There was drama at the ‘Bates Motel’, I didn’t sleep well, trying to ignore my neighbour pleading with his recent ex on the phone to have him back, I dozed off into dreams of mechanical calamities. In the morning one of not so good not so old boys, that had wandered off into last night, was back with distressed tales of cruelty. The other was apparently locked up in the cells. As the story went the pair had departed to view a property that the jail bird allegedly owned however that still entailed climbing in through a window. There was further craziness as the erstwhile homeowner turned psycho resulting in the tearful survivor calling the cops having recorded some of the violent threats on his cellphone. He was genuinely distressed and I empathised even when some of the details, including the cops coming to the motel and knocking on every door, didn’t quite hang together. I packed and gave the key back to dressing gown lady.

I don’t know whether it was the lack of sleep or the altitude or the strangeness of it all or the absence of breakfast that caused my dream state to continue into the day. I was confused as to which trail I was on and my normally scatty memory deteriorated to goldfish like abilities. I knew that I had to get to a tyre shop but the limited cell coverage on the ridgeway played havoc with my digital planning. Eventually I settled on Wilkesboro on the Yadkin river, miles off the route but offering multiple outlets of pneumatic bliss. My first hit was EastSide Performance, that turned out to be a very cool drag racing garage where this gentleman redirected me to a chainsaw shop with a sideline in motorcycles.

At the shop I waited while the proprietors gently explained to the punter in front of me that the chain only works when fitted in one direction and that might be the reason for his saw’s poor performance. Dwain was assigned to attend to my rear tube (no sniggering at the back) and made such a good job of balancing the wheel, old-school on a frame, that I asked him to do the front as well. It was shockingly out and explained the shaking handlebars that had troubled me to date, I’ll be having words with a certain North London tyre specialist if/when I get back.

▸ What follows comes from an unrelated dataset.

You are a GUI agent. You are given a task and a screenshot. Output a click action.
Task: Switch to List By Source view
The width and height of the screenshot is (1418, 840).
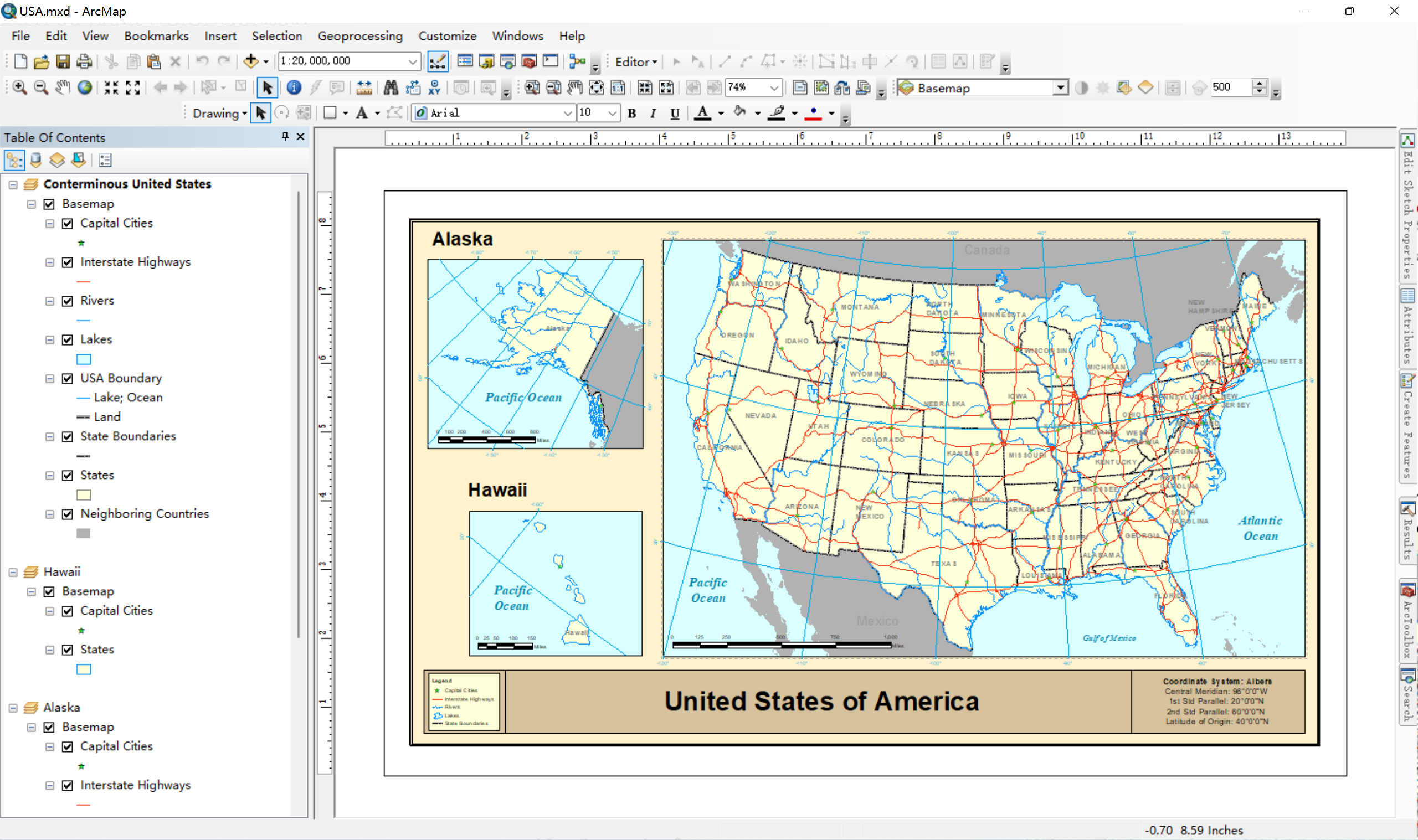point(35,161)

I returned to the ridgeway and was confused, partly by my continuing dream state and partly by the direction that it took, winding south. Fortunately I met these two guys and one dog, they gave me water and set me straight

I headed on but my head was all over the place, the route is hard to find and Google Maps, when there is a signal, insists that there is a better way on more well trodden/rolled paths. Eventually I bailed into the oasis that is Blowing Rock (any more sniggering and it’s detention for the lot of you). I stuck a pin in the digital map and got lucky, the Homestead Inn is a quiet clean motel with genial welcoming hosts, Rob and Caroline, near to a suitable Pub, the village Inn, with Helles IPA and Cuban sandwiches.